While the initial NIHR project is officially complete now, we are continuing to develop the technology, and will update the tool periodically.

Version 1 (beta) of the database is available here.

A paper published in JAMIA Open describes the development of the database in detail: Zhixue Zhao, James Thomas, Gregory Kell, Claire Stansfield, Mark Clowes, Sergio Graziosi, Jeff Brunton, Iain James Marshall, Mark Stevenson, The FAIR database: facilitating access to public health research literature, JAMIA Open, Volume 7, Issue 4, December 2024, ooae139, https://doi.org/10.1093/jamiaopen/ooae139

Links to source code and data:

The PROGRESS-Plus dataset, used to train the classifiers can be downloaded here.

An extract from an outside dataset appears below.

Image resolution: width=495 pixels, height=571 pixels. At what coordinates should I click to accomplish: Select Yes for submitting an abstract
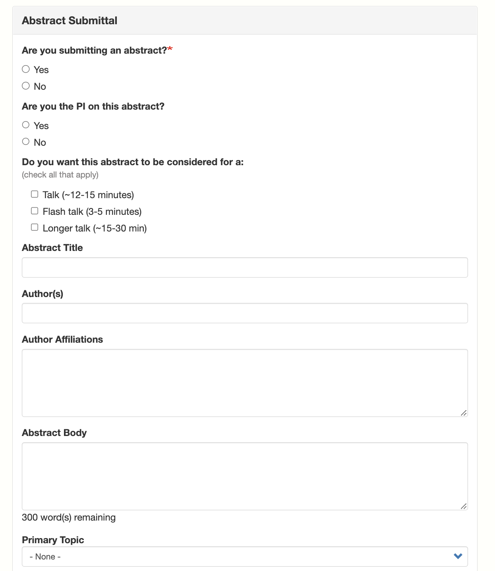click(26, 69)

The NIHR has asked we release this dataset under the CC-BY-NC-SA license. Please get in touch if you would like to make commercial use of the dataset.
The source code for the PROGRESS-Plus classifier and other workflows is available here.

Project staff include:

James Thomas and Claire Stansfield (UCL)
Iain Marshall and Gregory Kell (Kings College London)
Mark Stevenson, Cass Zhixue Zhao and Mark Clowes (University of Sheffield)

This study/project is funded by the National Institute for Health Research (NIHR) Public Health Research Programme (NIHR133603). The views expressed are those of the author(s) and not necessarily those of the NIHR or the Department of Health and Social Care.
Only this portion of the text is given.